Deu-se, de imediato, imenso barulho. Afinal, toda cópia precisa ser rechaçada, por navegar no mar da contravenção. É crime. Ponto. Contudo, o fenômeno de interesse por produtos fake, que não para de crescer, anda numa zona cinzenta entre o carbono descarado e a inspiração criativa. A brincadeira tem nome: dupe economy, a partir da abreviação de duplicate (duplicado, em inglês), ou então de to dupe, enganar. É uma prática de jovens consumidores, atraídos por versões mais acessíveis — e às favas os dilemas do que é real ou não. Um pequeno detalhe aqui, outro ali, ao assegurar diferença, é caminho para escapar de processos. Resultado: por força dos viciantes vídeos curtos e com a popularização dos sites de compra chineses, a compra do que não é lá genuíno virou comportamento amplamente aceito e até celebrado. “No mundo digital, é possível construir personagens, narrativas e ganhar fama parecendo ser algo que não é”, diz Maya Mattiazzo, professora do Hub de Luxo da ESPM, de São Paulo.
Os adeptos da onda equilibram-se na corda bamba, mas sabem como não ir ao chão. O setor de relógios é terreno didático para entender os humores. Há os modelos pirateados, que tentam replicar o logo das fabricantes suíças, com o objetivo de iludir o consumidor desavisado. Esses são reprovados pela comunidade de aficionados. Mas há os chamados “homage”, de homenagem, inspirados em itens seletos. Nenhum exemplo é mais claro que o Submariner, lançado pela Rolex em 1953. Tornou-se sinônimo de objeto de mergulho e rendeu milhares de versões, de modelos simples a alternativas de alta gama. A bolsa Wirkin, insista-se, é dessa linha de “homage”.

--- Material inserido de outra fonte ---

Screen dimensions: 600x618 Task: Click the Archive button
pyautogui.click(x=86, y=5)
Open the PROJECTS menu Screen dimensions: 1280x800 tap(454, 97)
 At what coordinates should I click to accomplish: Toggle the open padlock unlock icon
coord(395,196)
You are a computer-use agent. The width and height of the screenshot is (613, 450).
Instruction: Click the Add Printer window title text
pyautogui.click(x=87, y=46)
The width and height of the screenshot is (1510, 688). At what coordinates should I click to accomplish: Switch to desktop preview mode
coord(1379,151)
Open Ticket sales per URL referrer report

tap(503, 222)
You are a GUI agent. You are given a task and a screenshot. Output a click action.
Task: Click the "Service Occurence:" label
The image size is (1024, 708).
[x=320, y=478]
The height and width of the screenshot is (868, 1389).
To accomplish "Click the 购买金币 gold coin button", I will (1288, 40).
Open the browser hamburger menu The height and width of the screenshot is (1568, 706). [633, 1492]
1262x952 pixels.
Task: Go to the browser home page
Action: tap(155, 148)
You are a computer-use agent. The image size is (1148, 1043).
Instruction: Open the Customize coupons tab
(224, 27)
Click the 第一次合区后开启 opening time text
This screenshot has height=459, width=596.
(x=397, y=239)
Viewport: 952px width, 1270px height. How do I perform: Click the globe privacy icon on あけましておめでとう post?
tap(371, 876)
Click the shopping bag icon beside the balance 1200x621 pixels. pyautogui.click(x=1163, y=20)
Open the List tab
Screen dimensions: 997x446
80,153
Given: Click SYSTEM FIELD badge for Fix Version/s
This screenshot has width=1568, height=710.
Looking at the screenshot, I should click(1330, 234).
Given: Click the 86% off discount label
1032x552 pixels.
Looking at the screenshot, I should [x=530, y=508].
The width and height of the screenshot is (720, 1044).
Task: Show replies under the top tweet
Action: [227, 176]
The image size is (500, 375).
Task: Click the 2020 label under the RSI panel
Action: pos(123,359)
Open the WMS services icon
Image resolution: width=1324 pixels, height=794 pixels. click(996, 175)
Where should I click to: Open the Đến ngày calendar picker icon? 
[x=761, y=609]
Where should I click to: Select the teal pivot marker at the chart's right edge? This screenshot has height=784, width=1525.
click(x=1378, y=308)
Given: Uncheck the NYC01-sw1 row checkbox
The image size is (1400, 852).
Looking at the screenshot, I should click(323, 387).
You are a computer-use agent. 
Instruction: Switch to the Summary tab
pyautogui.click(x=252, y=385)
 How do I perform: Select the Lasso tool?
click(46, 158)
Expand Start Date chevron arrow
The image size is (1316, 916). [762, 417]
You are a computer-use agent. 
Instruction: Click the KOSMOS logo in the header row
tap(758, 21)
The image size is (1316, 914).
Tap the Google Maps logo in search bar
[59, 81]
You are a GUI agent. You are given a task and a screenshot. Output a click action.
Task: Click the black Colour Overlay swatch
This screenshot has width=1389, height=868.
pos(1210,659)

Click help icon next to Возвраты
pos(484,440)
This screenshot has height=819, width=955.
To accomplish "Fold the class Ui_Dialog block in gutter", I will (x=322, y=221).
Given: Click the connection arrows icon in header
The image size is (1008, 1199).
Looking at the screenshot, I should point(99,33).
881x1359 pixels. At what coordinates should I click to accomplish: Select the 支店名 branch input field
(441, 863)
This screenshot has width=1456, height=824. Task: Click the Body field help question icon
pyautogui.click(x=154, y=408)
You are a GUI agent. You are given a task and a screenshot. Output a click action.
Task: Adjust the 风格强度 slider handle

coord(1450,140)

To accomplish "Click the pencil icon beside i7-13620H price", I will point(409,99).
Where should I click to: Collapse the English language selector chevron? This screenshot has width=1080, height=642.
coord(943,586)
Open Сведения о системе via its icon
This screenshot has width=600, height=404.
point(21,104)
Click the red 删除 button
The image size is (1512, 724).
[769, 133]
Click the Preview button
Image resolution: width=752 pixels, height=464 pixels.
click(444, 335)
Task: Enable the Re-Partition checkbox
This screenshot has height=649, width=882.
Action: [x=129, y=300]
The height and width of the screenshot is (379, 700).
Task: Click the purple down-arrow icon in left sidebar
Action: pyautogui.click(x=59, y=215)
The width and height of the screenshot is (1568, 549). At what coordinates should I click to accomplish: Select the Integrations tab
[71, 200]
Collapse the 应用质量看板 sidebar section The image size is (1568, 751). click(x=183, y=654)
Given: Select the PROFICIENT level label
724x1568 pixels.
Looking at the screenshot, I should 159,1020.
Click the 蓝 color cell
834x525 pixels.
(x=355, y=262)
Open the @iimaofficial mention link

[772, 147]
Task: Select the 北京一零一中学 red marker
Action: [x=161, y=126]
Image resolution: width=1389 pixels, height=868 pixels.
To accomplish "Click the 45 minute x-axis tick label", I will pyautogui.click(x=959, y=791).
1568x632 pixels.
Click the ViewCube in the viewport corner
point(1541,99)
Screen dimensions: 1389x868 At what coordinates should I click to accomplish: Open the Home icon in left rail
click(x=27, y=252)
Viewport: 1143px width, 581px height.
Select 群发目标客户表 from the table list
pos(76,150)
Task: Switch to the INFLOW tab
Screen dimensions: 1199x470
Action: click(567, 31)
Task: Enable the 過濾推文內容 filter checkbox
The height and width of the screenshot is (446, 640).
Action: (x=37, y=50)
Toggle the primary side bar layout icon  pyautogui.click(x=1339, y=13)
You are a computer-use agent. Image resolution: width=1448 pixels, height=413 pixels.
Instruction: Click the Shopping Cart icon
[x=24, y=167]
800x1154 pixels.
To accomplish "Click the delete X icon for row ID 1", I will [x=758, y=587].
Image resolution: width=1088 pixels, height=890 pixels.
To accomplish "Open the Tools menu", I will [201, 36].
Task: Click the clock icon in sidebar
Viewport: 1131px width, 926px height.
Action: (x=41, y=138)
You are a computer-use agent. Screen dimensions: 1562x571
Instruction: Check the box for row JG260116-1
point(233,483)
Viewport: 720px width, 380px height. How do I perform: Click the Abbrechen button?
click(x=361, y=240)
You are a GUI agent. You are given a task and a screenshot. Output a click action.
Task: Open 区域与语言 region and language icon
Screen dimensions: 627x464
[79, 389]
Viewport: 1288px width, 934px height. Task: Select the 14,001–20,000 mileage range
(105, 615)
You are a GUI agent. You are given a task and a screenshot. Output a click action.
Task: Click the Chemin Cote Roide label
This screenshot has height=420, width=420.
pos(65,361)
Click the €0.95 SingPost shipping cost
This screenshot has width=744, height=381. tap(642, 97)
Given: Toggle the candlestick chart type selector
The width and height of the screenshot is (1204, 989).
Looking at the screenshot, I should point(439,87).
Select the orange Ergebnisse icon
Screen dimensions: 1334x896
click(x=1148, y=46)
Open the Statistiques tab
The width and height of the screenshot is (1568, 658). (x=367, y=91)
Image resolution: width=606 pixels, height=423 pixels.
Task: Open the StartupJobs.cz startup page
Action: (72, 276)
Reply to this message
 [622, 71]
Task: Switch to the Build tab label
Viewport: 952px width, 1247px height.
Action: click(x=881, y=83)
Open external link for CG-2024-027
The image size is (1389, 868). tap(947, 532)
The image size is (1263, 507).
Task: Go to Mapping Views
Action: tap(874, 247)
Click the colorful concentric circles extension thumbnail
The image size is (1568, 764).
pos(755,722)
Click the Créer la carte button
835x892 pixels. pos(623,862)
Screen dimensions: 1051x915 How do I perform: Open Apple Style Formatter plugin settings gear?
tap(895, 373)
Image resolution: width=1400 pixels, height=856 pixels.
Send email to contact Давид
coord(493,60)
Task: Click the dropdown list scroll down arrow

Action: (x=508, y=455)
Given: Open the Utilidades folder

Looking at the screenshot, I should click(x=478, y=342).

No Brasil, 68% da população consome produtos inspirados em marcas famosas, segundo dados da Circana, empresa global de análises de comportamento de consumo. O número é ainda mais expressivo entre as novas gerações: mais de 85% dos millennials, de 30 e poucos anos, e da geração Z, em torno dos 20, entraram na dança. Dá-se a busca em decorrência de um paradoxo que mantém o negócio vivo. Um estudo da consultoria Morning Consult constatou que as imitações podem beneficiar tanto as marcas originais (e por isso elas fazem vista grossa) quanto as que criam os dupes. O segredo: a xerox desmedida alimenta a percepção de desejo, oxigênio para as grifes mais celebradas. Mas, insista-se com veemência: pode ser bacana, sim, mas há sobeja contrafação ao sonhar com a pirataria, apesar de supostas atenuantes.